Stored items:

________________________________________

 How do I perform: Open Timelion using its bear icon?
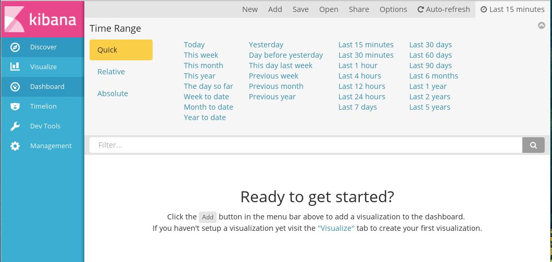click(15, 107)
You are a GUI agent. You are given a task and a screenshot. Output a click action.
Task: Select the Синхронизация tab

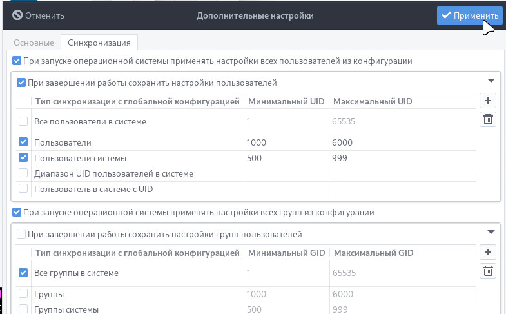[99, 43]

________________________________________

* **EXERCISE AIM**: Go back to the records above and write them out exactly, without the pictures.

* **WRITTEN RESPONSE**:
 How do I perform: Open Timelion using its bear icon?
click(15, 107)
You are a GUI agent. You are given a task and a screenshot. Output a click action.
Task: Select the Синхронизация tab

[99, 43]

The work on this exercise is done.